III. LA PROSPECTIVE, UNE ANTICIPATION DES MARCHÉS RÉALISÉE PAR DES ENTREPRISES PRIVÉES

Joël BOURDIN

Nous abordons notre troisième séquence consacrée aux entreprises privées. Je vais donner immédiatement la parole au docteur Philippe Pouletty qui est docteur en médecine, ancien interne des hôpitaux, qui a été chercheur et qui a créé des entreprises nombreuses de biotechnologies. Il a participé à l'élaboration du statut de la jeune entreprise innovante, et il dirige actuellement la société de capital investissement « Truffle Capital » qui finance les jeunes pousses issues de la recherche et de l'essaimage. Docteur, vous avez la parole.

A. PHILIPPE POULETTY, DIRECTEUR GÉNÉRAL DE « TRUFFLE CAPITAL »

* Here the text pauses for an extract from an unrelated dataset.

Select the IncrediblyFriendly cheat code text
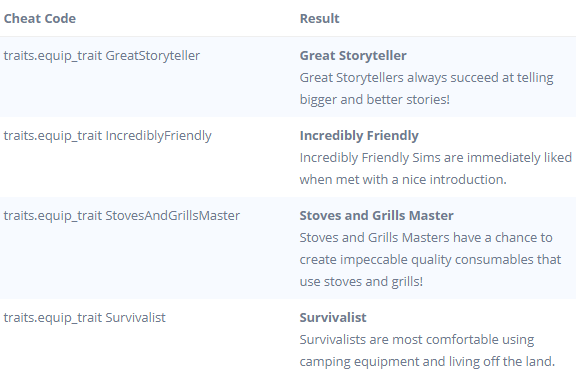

Effectivement, en matière de prospective et de politique publique, il y a assez souvent une frustration des acteurs de terrain comme moi et des praticiens, sur certaines décisions. Décisions qui, parfois, paraissent prises un peu rapidement ou en privilégiant certains intérêts qui ne sont pas forcément ceux qui sont mis en avant.

Je voudrais insister sur l'innovation technologique d'une part, et dire un mot sur la prospective en matière de santé publique d'autre part. Un des problèmes de la croissance molle française - et c'est un lieu commun - est qu'il y a trop peu de PME qui grossissent. La France n'a qu'un grand groupe qui était une PME il y a vingt ans : c'est Dassault Systèmes. Les États-Unis ont 25 % de leurs grands groupes qui étaient des PME il y a vingt ou vingt-cinq ans. Certaines sont très connues, comme Google, Cisco, Amgen, GMSC. Quand on fait de la prospective en France, on ne regarde pas suffisamment ce qui marche ou ce qui ne marche pas à l'étranger. Et on a souvent l'impression qu'on essaie de reconstituer des systèmes franco-français sans tirer enseignement des exemples étrangers.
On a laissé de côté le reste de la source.